Thomas Rosenberg was granted immunity in exchange for his testimony after cooperating with the FBI. Prosecutors portrayed Rosenberg as an un-willing participant in the political contribution scheme. This stood in direct contrast to Levine's sworn testimony about Rosenberg's own influence. Yet at times, Rosenberg aided Cellini's case by testifying that Cellini had never asked him to make a political contribution nor asked him for money at any time during their acquaintanceship. "Never in 30 years," Rosenberg said of Cellini. Rosenberg also claimed Levine never wanted money from him.

While prosecutors contended Cellini was at the center of a plot to extort Thomas Rosenberg, the defense countered that Cellini was used by Levine and was made a scapegoat by the government. The prosecution emphasized the FBI-recorded calls between Levine and Cellini and claimed, because Cellini was talking on the phone during the time of the alleged extortion plot, it made him a willing member of the plot. The defense contended that while Cellini talked to Levine, his conversation never delivered an extortion message. "I want you to read every page of this transcript," Webb told jurors. "Cellini does not pass on the extortion message. It's not there."

Evidence in court showed that the government never recorded such a call and that out of all the calls the government recorded, it did not record any whereby Levine allegedly told Cellini to deliver the extortion threat to Rosenberg. "We have no tape recording," Webb said. "We have nothing but Levine's testimony."

Webb also explained Cellini wasn't in meetings when a supposed conspiracy was being planned. "'[He] didn't know what took place during them and would never have received any money as a result of the conspiracy."

On November 1, 2011, the jury found Cellini guilty on two counts.

After the conviction, Dan Webb filed a motion for a mistrial based on the premise a juror showed bias towards the legal system by concealing several felony records during pre-trial questioning. On January 24, 2012, Judge Zagel denied the mistrial request claiming the juror showed no legal evidence of bias.

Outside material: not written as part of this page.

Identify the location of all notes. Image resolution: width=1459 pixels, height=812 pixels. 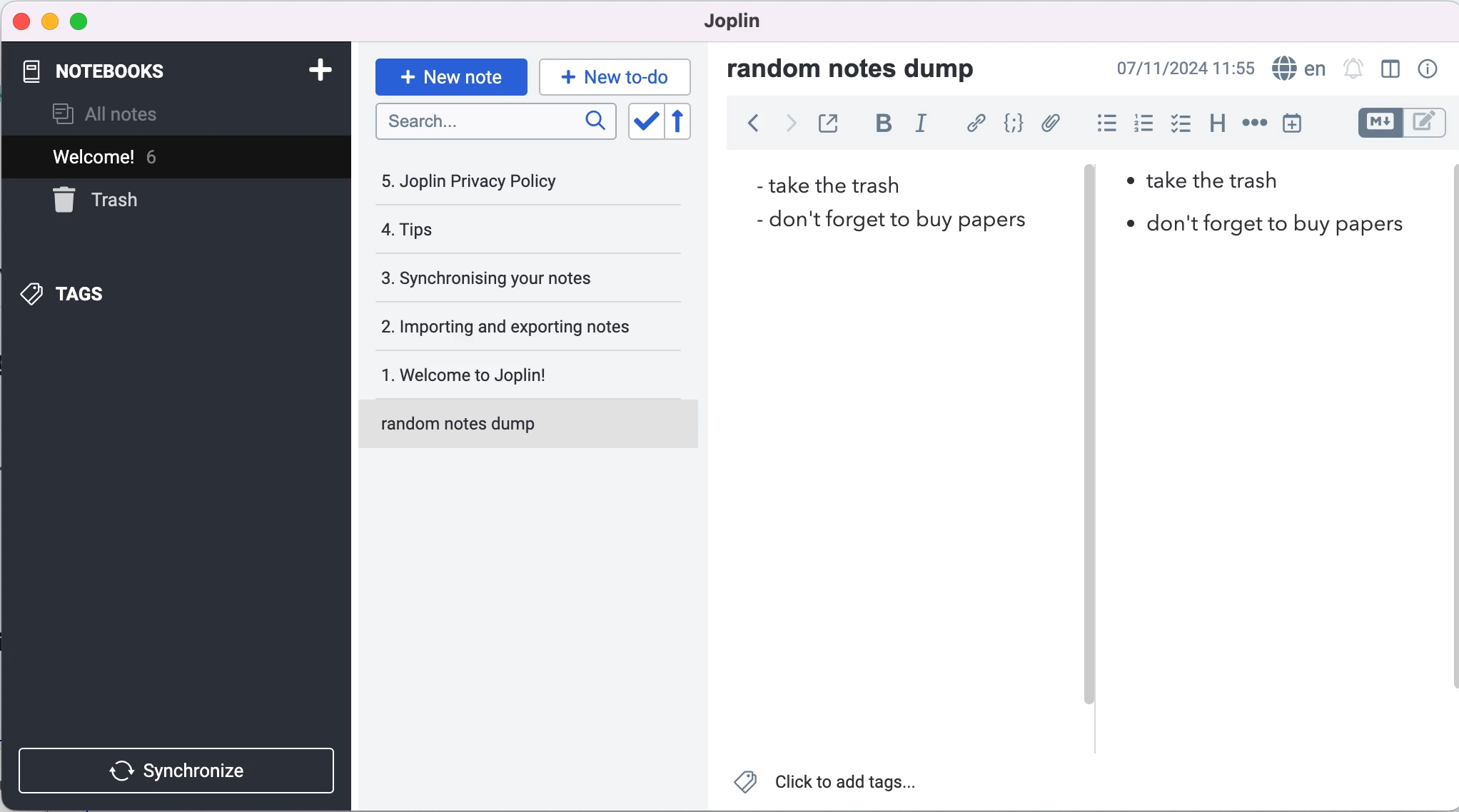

Judge James Zagel handed-down a sentence of twelve months and one day incarceration. Zagel also commented to the court how in his years on the bench, he'd never seen so many letters written on behalf of a defendant. Zagel also considered Cellini's health as well as the 364 letters he received detailing Cellini's acts of kindness to people who had no way of repaying him, and his many years of service to the community as "a significant mitigating factor" in determining the sentence. Cellini reported to an Indiana Federal Prison in 2013.

Following sentencing, the Jacksonville Journal-Courier exclaimed, "If this conviction is a travesty of the system...if Cellini is caught in a net that was cast one person too wide, it would be a shame for him to not know how the story ends." Following Cellini's release, his lawyers filed a motion for his probationary relief and were subsequently granted the request.

William Cellini retired from the real-estate business and from active political campaigning. He resides in Illinois.